For this purpose, I looked at the last three federal elections (2010, 2007 and 2004) and calculated their swings from the post election pendulums (e.g. the 2004 swing is the difference between the Two-Party-prefered result in 2001 and 2004.) Note that the post-election pendulum (aka election results pendulum) is different to the pre-election pendulum for the following year, since corrections are made following by-elections, redistribution of seat boundaries etc.
The pendulums I used are as follows: 2010, 2007, 2004 and 2001. Some seats had to be excluded due to the nature of the calculations. Any seat that had elected an independent or minor party during those four years would confuse the data from the simple 2PP ALP v Coalition analysis I was conducting. That was goodbye to Calare (Independent 2001-2004), Calwell (Independent 2001), Cunningham (Greens 2004), Denison (Independent 2010), Kennedy (Independent 2001-2010), Lyne (Independent 2010), Melbourne (Greens 2010) and New England (Independent 2004-2010). Three more seats were excluded because the second party was a minor party (which would also mess with the 2PP data): Batman (ALP v Greens 2010), Grayndler (ALP v Greens 2010) and O'Connor 2010 (renegade Nationals v Liberal). Had Melbourne still been in play, it too would have been excluded after 2007's ALP v Greens. Finally, any seats that had only contested the 2010 election could not be assigned swings, so Durack, McMahon and Wright were also excluded. Other seats with short enough histories to not date back to 2001 (Bonner, founded in 2004, Flynn founded in 2007 and Gorton founded in 2004) have been included but lack some of the early data.

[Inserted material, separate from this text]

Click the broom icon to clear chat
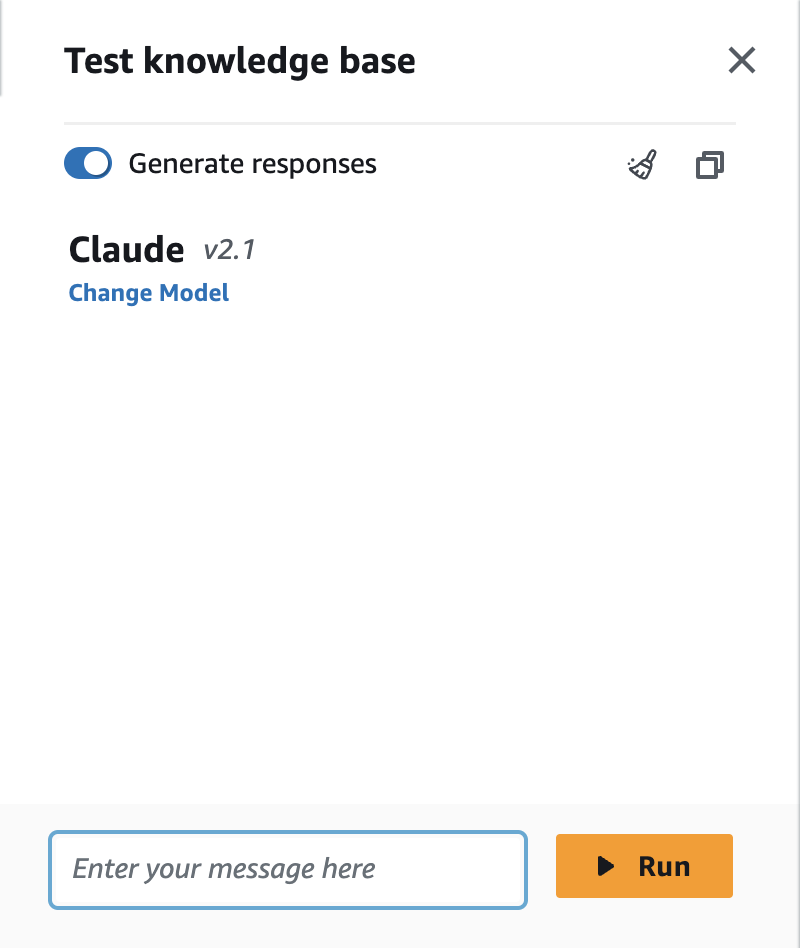The image size is (802, 948). (x=642, y=165)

So, to jump right into things, here is a graph of each (usable) seat's swings from '04 to '10. (Negative swings are swings away from the incumbent.)
Now to appreciate how closely each seat reflects the national trend, we need to normalise the direction of the swings so that they are all swings to or from the same party. Or, if this were a science-fiction pollitical arena, it would be time to (selectively) reverse the pollarity. (See what I did there? POLLarity? Oh, never mind...)
Here are the same seats with there swings towards the party (or parties in tha case of 2004) that would go on to form government (Coalition 2004, ALP 2007 and 2010).
Notice that the green and blue swings are generally positive, while those from 2010 are generally negarive. This is a good sign, since the public vote swung towards the future government in '04 (Howard) and '07 (Rudd), but away from Gillard's Labor in 2010.
There is still work to do though. Some seats demonstrate large swings one year and small ones another. This is starting to look like random, but lets double check to be sure, by eliminating the variable of national swing magnitude. All swings might be expected to be exagerated in volatile years with large national swings, but quite small in the more stable campaigns.
Here is one last graph, reprisenting the swings as a proportion of the national swing, according to the formula (Seat Swing)/(National Swing) x 100%:
This was also the point at which I realised that a single tall bar graph makes more sense than chopping up a column graph.
Other than that, there does not seem to be any indication of such things as big-swing and small-swing seats. Perhaps a longer view of the history will prove otherwise, ignoring some recent outlier elections. Then again, perhaps such paterns belong to a bygone age in that case.
Either way, we still do not have a reliable means of estimating the size of a swing in a given seat. I'll give it all a bit more thought, but I cannot promise any progress on this front.